Nate.Karstens at garmin.com
Mon Jun 5 14:08:15 UTC 2017
Thanks for the reply. I understand your concerns about PSK. We discussed it quite a bit, but ultimately decided that a PKI was not practical for our environment. We have to rely on the end user to configure security and any solution using PKI would be so difficult to work with that they just wouldn't bother with security at all.
I considered some alternatives on the "ssl_nocert" option. My preference would have been to analyze the supported cipher suites (from "ssl_ciphers") and determine if any include a PSK, but it does not look like OpenSSL exposes APIs to accomplish this. Using a dummy certificate seemed more complicated than the other two suggestions you had (using "ssl_certificate" with a value of "off" or disabling the tests if there are PSK secrets), so I'd prefer one of those two. What is your preference?
One advantage of the PSK path concept is that it provides a lot of flexibility. It allows, for example, multiple applications to each independently manage their own PSKs without the need to coordinate changes to a single file (note that in this scenario each application would want to use $ssl_psk_identity to check the key). stunnel uses a single file and seems to assume that keys will be ASCII strings. Its format, for example, would not allow NUL to appear in the string, as that would terminate the key early and, at best, lead to a reduced key size.
I might be mistaken, but wouldn't changing a certificate also require reloading the configuration?

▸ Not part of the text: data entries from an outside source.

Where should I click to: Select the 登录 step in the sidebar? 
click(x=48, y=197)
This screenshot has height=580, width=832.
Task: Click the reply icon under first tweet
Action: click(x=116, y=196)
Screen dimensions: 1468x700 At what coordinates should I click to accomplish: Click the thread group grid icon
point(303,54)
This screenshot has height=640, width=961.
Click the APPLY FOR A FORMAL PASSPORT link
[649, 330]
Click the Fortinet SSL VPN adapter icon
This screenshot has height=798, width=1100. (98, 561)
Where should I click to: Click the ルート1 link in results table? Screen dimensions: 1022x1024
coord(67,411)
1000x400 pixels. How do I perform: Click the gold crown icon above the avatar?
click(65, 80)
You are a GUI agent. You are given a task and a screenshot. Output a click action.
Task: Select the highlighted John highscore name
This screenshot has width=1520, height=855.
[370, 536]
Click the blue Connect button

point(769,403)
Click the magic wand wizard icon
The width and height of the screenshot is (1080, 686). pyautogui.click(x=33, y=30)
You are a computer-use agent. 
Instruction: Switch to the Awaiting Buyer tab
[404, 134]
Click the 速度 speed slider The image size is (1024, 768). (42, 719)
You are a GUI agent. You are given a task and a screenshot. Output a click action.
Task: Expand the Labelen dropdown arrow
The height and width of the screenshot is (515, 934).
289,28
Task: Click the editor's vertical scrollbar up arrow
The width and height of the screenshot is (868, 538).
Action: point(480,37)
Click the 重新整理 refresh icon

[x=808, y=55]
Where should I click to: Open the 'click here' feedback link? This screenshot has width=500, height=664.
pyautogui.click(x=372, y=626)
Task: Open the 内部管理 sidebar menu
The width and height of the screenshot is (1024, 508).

Do you have some ideas on how this could be done without requiring a reload?
I agree on the proxy_ssl_* directives; the same could probably be said for the mail and stream SSL modules.
From: nginx-devel [mailto:nginx-devel-bounces at nginx.org] On Behalf Of Maxim Dounin
Sent: Monday, June 05, 2017 8:09 AM
To: nginx-devel at nginx.org
Subject: Re: PSK Support
On Thu, Jun 01, 2017 at 05:20:53PM +0000, Karstens, Nate wrote:
> I'm about push 3 patches that add support for PSK TLS cipher suites to
> nginx and thought it would be good to discuss the feature itself in a
> separate thread.
> First, PSK support is useful in certain environments that are not
> conducive to a full public key infrastructure. The environment I'm
> personally working with is the recreational boating market; we are
> developing a new industry standard that relies on HTTPS, secured by
> PSK, for much of its underlying security protocol. I think this would
> also be useful to the IoT market. A quick search shows that some other
> users have been interested in this feature:
I have mixed feelings about PSK. On the one hand, it is expected to be better for constrained devices and also may have various performance benefits for internal connections. On the other hand, using a shared key is a big step backwards compared to public-key cryptography.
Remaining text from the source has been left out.